*Required work:* This exercise calls for the line with "1200x750 pixels.", the line with "This screenshot has height=482, width=889.", and all lines between them in the material below, output exactly and with no other lines.

*Provided data:*
'''

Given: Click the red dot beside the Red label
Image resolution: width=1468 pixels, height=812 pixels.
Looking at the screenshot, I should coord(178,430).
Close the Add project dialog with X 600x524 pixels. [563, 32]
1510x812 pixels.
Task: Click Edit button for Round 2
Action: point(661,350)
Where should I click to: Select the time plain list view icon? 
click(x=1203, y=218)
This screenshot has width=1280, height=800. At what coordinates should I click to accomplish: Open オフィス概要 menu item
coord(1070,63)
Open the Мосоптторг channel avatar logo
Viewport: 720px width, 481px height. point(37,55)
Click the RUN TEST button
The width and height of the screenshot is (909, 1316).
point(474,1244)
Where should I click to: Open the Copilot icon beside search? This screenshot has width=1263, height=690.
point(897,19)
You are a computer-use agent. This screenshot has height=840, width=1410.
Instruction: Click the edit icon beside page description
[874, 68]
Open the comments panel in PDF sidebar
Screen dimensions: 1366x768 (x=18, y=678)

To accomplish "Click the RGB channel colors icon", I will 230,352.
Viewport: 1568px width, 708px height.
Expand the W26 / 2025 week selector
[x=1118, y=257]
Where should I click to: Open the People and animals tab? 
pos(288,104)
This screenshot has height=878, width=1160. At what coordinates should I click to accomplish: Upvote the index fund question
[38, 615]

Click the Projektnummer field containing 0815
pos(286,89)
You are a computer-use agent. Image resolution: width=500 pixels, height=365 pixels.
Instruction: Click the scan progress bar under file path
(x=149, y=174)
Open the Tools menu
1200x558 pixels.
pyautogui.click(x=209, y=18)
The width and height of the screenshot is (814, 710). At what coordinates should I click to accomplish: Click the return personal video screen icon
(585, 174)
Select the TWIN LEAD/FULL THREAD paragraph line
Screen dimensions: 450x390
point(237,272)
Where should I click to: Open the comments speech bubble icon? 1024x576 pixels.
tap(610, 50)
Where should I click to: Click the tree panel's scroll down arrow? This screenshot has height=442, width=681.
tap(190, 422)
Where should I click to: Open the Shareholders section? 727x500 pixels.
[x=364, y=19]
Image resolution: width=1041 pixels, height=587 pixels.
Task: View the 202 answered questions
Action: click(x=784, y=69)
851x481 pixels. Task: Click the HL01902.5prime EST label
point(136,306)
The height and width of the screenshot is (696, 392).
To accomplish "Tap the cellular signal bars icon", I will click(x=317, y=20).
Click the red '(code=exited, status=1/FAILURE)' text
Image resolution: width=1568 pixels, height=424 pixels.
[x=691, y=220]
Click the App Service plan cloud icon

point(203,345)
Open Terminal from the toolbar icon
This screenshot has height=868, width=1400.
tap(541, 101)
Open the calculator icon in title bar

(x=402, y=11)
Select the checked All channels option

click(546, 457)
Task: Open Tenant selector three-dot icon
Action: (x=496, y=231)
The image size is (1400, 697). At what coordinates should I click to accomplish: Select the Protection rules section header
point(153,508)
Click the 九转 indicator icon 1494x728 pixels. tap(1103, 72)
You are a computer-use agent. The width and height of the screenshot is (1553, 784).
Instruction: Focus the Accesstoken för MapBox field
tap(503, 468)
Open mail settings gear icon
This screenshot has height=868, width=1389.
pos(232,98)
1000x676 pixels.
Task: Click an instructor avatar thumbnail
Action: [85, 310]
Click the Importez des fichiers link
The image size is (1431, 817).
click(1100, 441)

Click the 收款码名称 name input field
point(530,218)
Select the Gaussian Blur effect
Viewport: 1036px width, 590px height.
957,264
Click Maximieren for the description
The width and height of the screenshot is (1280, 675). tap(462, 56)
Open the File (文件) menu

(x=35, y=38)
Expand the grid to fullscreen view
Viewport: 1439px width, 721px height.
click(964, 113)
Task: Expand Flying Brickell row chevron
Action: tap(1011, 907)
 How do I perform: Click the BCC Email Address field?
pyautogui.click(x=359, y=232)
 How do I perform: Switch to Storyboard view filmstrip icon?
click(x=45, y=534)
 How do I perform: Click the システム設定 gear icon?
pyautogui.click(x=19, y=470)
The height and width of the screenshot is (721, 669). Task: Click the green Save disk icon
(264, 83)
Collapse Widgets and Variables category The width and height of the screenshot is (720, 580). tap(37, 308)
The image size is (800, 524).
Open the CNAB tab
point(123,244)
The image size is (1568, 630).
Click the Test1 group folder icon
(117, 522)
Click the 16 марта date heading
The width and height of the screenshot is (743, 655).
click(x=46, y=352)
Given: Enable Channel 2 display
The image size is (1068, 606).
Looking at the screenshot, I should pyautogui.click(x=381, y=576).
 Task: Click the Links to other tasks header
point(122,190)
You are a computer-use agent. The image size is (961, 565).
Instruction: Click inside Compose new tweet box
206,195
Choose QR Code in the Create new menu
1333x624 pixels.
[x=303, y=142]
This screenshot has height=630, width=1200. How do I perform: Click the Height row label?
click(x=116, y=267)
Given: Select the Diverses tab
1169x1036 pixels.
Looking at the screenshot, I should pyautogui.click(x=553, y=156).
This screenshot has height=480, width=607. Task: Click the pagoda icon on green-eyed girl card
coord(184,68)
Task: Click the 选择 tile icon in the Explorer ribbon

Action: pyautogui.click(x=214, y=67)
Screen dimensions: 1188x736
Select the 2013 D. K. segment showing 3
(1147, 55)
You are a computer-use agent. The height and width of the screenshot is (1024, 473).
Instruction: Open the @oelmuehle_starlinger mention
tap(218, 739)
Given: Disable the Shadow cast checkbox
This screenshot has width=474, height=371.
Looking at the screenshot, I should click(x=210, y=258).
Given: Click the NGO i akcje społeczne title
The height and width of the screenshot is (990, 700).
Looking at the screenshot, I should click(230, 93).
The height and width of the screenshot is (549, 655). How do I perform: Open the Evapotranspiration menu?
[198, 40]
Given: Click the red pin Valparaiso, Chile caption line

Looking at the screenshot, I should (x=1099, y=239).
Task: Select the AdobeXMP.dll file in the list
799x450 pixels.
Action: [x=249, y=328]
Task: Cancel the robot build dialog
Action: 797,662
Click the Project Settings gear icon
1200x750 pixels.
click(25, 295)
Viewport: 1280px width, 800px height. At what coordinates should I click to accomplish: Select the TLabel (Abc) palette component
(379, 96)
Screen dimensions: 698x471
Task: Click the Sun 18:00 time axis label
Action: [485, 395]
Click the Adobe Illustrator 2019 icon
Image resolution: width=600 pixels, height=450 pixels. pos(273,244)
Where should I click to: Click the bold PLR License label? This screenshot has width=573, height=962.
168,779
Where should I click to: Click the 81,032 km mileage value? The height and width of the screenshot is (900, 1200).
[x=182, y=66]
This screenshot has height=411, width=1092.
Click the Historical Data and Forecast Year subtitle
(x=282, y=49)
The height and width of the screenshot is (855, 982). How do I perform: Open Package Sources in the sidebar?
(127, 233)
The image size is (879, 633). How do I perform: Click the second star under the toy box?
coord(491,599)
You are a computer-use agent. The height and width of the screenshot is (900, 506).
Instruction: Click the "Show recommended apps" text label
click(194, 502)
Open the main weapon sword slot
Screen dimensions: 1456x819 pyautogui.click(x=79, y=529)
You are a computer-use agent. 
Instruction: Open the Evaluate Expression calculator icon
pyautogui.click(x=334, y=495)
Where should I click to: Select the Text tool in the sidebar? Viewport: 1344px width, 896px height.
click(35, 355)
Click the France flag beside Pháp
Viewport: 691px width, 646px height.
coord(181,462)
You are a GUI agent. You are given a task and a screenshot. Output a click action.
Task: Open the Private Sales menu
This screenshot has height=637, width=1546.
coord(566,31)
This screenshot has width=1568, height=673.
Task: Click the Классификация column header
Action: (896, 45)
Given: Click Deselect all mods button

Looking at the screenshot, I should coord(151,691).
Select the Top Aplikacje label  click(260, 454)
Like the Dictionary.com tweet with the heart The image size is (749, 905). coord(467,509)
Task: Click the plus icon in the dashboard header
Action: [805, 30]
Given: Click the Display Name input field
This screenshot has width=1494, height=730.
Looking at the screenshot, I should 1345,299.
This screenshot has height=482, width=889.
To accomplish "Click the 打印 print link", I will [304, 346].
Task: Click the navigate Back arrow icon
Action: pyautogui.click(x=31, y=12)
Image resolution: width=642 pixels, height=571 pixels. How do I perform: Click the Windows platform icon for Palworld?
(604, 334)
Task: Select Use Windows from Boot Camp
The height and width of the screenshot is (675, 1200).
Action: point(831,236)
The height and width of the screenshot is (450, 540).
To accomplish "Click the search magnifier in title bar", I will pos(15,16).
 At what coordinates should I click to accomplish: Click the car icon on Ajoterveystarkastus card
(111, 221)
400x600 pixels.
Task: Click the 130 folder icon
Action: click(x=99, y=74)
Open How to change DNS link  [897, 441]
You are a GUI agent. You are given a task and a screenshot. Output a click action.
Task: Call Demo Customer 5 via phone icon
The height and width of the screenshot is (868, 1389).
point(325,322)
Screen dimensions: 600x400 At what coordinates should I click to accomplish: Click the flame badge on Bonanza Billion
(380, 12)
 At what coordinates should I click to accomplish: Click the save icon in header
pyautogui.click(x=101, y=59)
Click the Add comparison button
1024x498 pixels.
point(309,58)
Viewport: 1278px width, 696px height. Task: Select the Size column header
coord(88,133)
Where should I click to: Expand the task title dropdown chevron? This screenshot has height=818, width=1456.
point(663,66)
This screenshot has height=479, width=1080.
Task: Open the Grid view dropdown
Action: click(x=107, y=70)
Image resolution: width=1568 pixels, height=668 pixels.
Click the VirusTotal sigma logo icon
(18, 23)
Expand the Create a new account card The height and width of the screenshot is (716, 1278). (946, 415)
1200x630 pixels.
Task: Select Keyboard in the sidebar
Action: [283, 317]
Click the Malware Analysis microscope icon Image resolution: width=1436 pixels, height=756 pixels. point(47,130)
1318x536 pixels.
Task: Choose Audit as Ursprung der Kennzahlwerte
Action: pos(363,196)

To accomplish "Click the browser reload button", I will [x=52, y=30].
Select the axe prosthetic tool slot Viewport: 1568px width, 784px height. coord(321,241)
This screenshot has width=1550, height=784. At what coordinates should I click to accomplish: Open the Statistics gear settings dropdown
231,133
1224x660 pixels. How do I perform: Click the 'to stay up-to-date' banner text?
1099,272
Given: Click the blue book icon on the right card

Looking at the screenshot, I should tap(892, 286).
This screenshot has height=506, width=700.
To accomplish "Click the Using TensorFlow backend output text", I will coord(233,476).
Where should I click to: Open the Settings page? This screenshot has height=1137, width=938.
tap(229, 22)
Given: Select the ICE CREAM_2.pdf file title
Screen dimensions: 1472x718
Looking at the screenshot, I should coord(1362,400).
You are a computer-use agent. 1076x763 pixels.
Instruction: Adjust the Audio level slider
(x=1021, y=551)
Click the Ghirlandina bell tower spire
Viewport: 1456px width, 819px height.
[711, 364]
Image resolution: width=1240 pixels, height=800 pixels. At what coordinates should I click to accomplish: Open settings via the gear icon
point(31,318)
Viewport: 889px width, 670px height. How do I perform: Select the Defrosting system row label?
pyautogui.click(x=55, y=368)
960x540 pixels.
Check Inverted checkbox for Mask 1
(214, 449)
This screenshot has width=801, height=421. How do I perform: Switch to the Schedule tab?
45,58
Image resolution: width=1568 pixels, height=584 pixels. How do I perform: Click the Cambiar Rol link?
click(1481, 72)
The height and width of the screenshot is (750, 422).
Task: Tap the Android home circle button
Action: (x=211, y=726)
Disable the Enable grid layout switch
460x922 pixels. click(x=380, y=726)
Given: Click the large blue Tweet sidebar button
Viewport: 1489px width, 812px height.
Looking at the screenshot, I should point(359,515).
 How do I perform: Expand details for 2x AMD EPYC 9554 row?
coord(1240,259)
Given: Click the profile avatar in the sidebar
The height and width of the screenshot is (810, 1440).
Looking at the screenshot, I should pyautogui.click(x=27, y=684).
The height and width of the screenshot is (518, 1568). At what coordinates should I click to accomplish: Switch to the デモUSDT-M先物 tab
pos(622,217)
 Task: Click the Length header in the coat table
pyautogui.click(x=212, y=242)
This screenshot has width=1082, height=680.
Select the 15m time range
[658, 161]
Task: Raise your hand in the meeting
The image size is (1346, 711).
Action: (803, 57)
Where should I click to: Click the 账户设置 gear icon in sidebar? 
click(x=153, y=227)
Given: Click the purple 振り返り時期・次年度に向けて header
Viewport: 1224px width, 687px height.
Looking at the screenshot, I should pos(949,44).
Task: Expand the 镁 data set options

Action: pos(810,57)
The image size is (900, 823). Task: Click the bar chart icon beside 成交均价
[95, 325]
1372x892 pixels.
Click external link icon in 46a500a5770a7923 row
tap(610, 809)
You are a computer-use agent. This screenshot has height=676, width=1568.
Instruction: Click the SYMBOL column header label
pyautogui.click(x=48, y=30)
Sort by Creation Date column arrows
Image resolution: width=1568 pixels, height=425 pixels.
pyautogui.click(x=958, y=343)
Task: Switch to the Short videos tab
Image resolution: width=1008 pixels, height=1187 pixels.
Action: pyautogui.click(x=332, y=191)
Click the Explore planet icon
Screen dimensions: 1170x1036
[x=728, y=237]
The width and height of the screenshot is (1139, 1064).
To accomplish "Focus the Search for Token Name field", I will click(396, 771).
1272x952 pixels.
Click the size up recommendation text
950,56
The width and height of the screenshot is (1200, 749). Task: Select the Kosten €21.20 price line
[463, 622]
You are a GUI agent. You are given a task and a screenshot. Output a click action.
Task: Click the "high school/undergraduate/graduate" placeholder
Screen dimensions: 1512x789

'''

*The completed task:*
1200x750 pixels.
click(25, 295)
Viewport: 1280px width, 800px height. At what coordinates should I click to accomplish: Select the TLabel (Abc) palette component
(379, 96)
Screen dimensions: 698x471
Task: Click the Sun 18:00 time axis label
Action: [485, 395]
Click the Adobe Illustrator 2019 icon
Image resolution: width=600 pixels, height=450 pixels. pos(273,244)
Where should I click to: Click the bold PLR License label? This screenshot has width=573, height=962.
168,779
Where should I click to: Click the 81,032 km mileage value? The height and width of the screenshot is (900, 1200).
[x=182, y=66]
This screenshot has height=411, width=1092.
Click the Historical Data and Forecast Year subtitle
(x=282, y=49)
The height and width of the screenshot is (855, 982). How do I perform: Open Package Sources in the sidebar?
(127, 233)
The image size is (879, 633). How do I perform: Click the second star under the toy box?
coord(491,599)
You are a computer-use agent. The height and width of the screenshot is (900, 506).
Instruction: Click the "Show recommended apps" text label
click(194, 502)
Open the main weapon sword slot
Screen dimensions: 1456x819 pyautogui.click(x=79, y=529)
You are a computer-use agent. 
Instruction: Open the Evaluate Expression calculator icon
pyautogui.click(x=334, y=495)
Where should I click to: Select the Text tool in the sidebar? Viewport: 1344px width, 896px height.
click(35, 355)
Click the France flag beside Pháp
Viewport: 691px width, 646px height.
coord(181,462)
You are a GUI agent. You are given a task and a screenshot. Output a click action.
Task: Open the Private Sales menu
This screenshot has height=637, width=1546.
coord(566,31)
This screenshot has width=1568, height=673.
Task: Click the Классификация column header
Action: (896, 45)
Given: Click Deselect all mods button

Looking at the screenshot, I should coord(151,691).
Select the Top Aplikacje label  click(260, 454)
Like the Dictionary.com tweet with the heart The image size is (749, 905). coord(467,509)
Task: Click the plus icon in the dashboard header
Action: [805, 30]
Given: Click the Display Name input field
This screenshot has width=1494, height=730.
Looking at the screenshot, I should 1345,299.
This screenshot has height=482, width=889.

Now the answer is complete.